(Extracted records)

- Opening Delimiter -

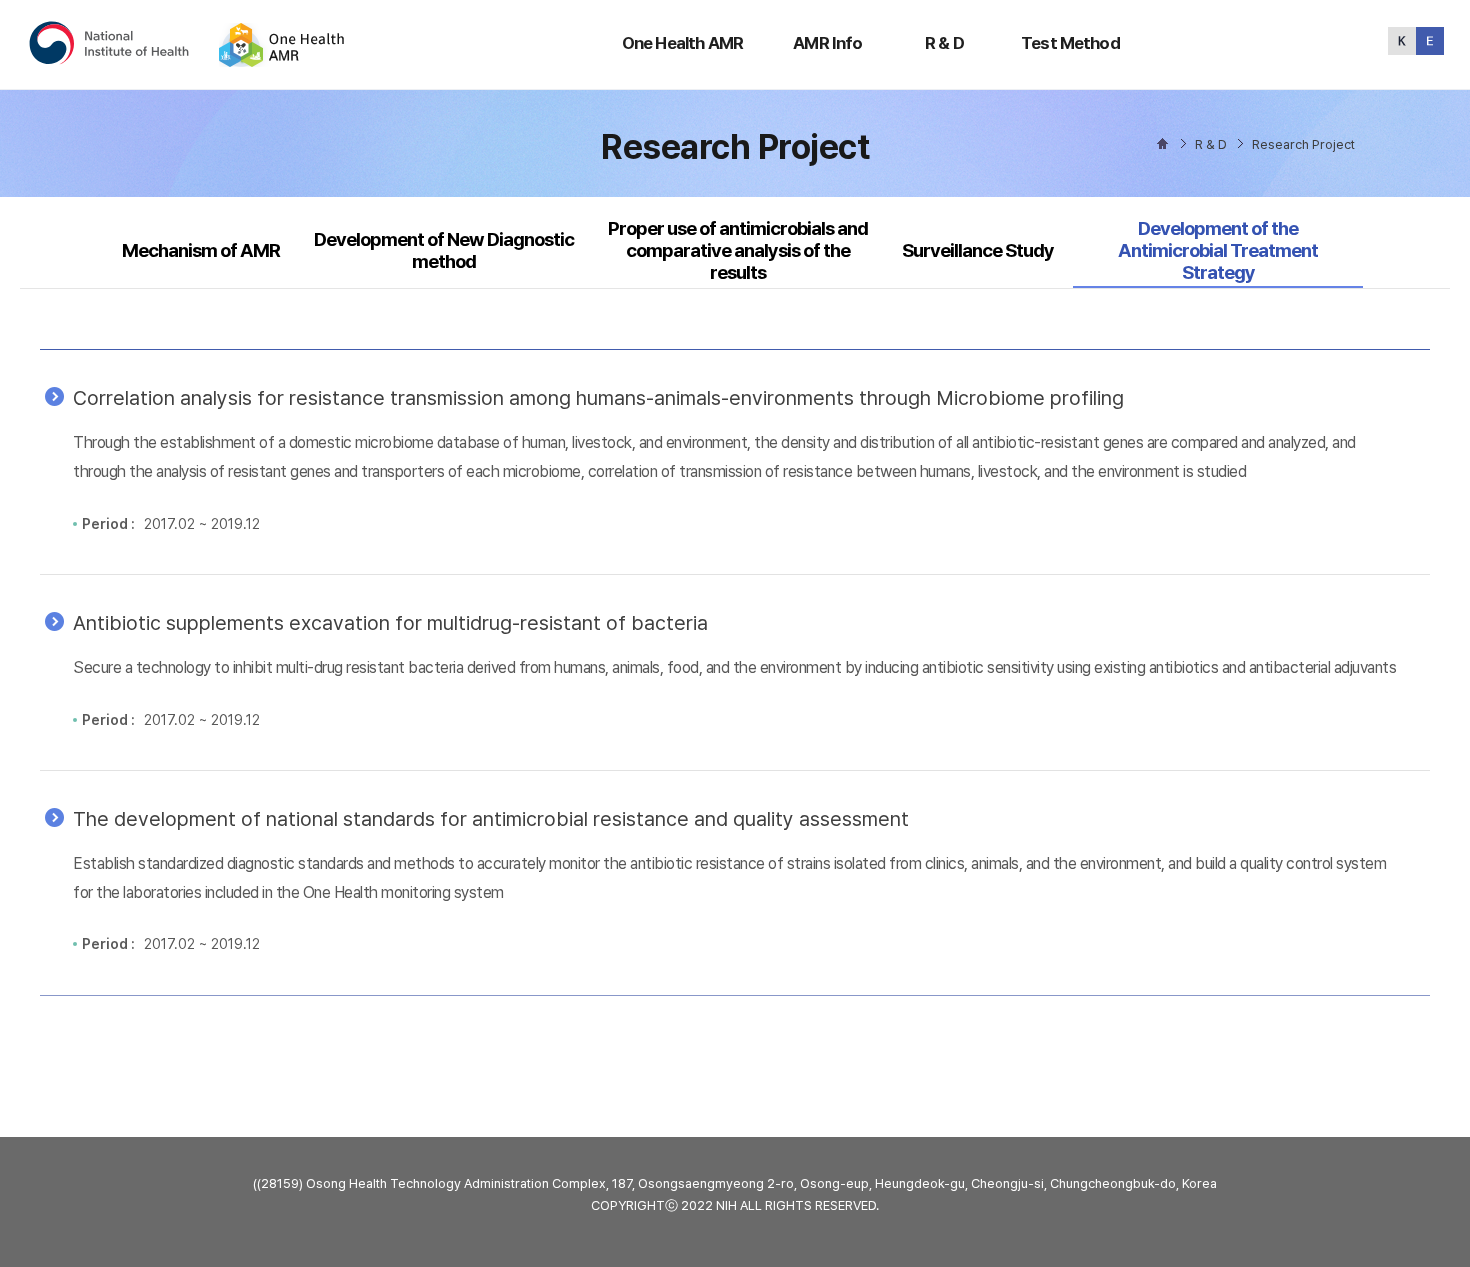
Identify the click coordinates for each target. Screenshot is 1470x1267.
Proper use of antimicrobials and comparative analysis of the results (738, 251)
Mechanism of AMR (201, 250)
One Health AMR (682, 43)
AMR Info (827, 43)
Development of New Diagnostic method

- Closing Delimiter -

• EXERCISE AIM
Copy all the entries above exactly as they stand, except for the pictures.

• EXPECTED ANSWER
Identify the click coordinates for each target. Screenshot is 1470x1267.
Proper use of antimicrobials and comparative analysis of the results (738, 251)
Mechanism of AMR (201, 250)
One Health AMR (682, 43)
AMR Info (827, 43)
Development of New Diagnostic method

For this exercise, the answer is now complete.